▸ EXERCISE REQUIREMENTS
From the line that contains "Task: Open tweet analytics bar chart icon" down to the final line of the listing below, set down every line exactly, both ends included, and drop the pictures.

>>

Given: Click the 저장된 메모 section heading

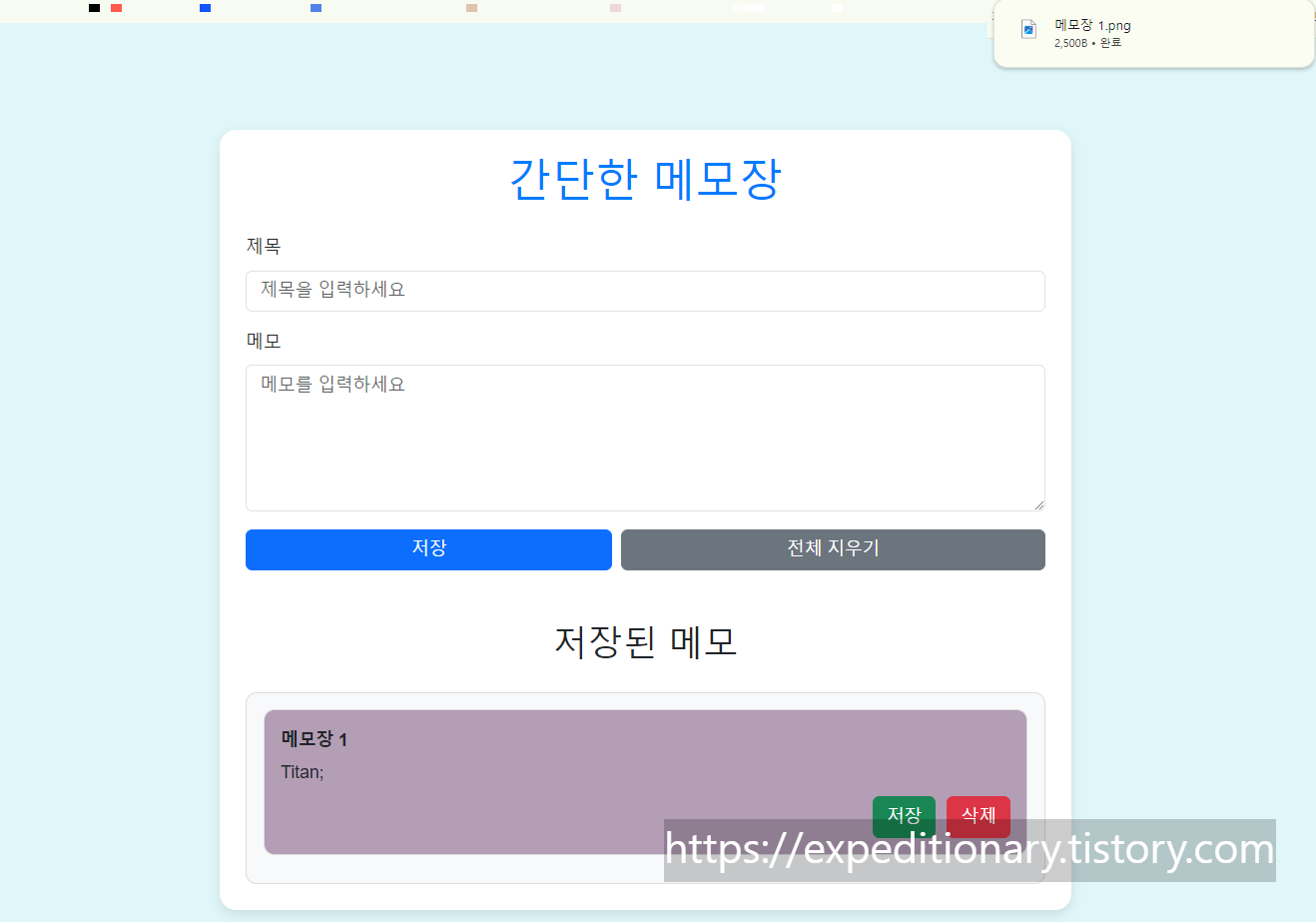Looking at the screenshot, I should [x=645, y=641].
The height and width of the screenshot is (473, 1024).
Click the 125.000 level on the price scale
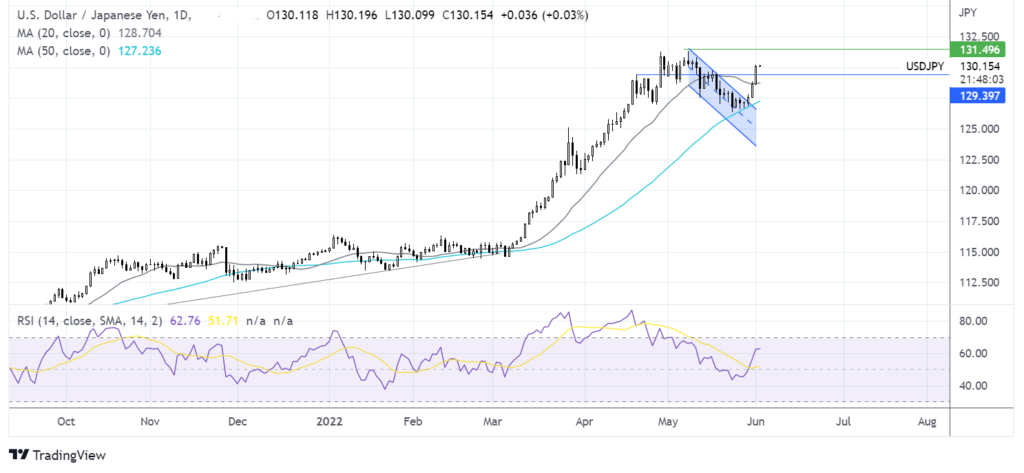click(x=976, y=129)
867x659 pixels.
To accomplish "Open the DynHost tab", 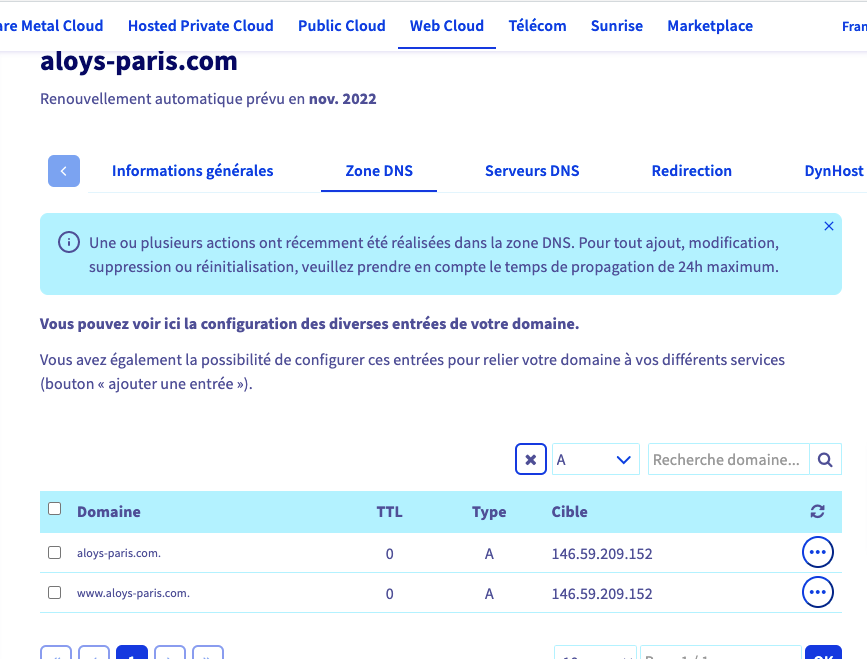I will tap(833, 171).
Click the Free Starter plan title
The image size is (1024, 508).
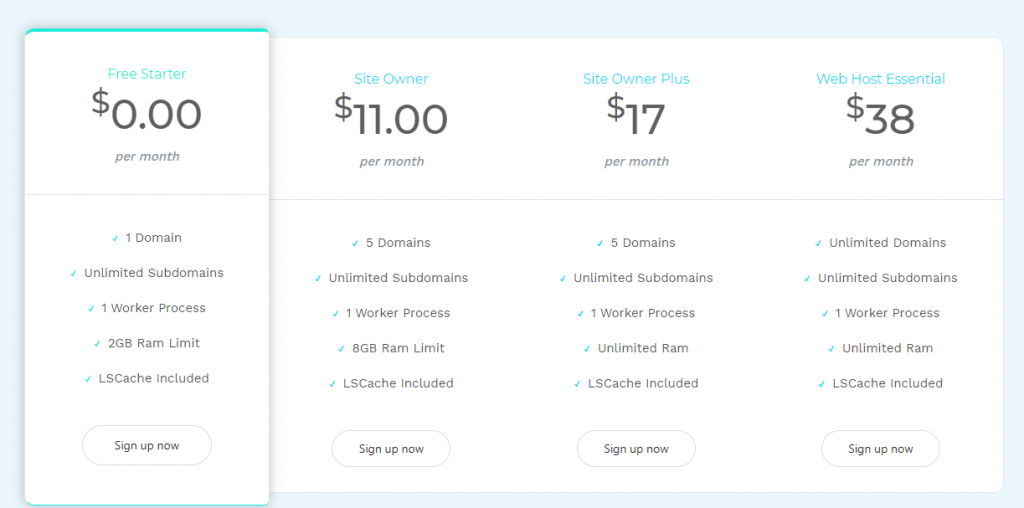coord(147,74)
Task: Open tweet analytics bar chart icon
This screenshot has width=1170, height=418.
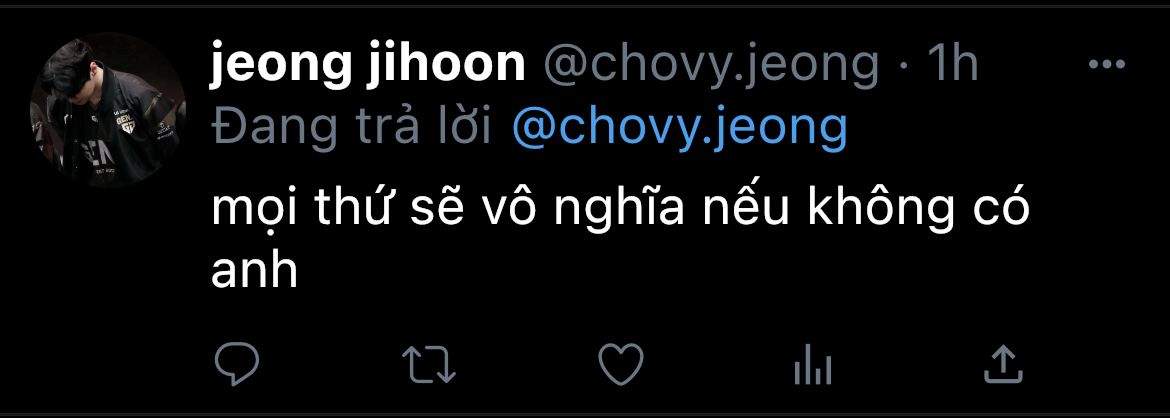Action: coord(813,366)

<<

▸ EXERCISE SOLUTION
Task: Open tweet analytics bar chart icon
This screenshot has width=1170, height=418.
Action: coord(813,366)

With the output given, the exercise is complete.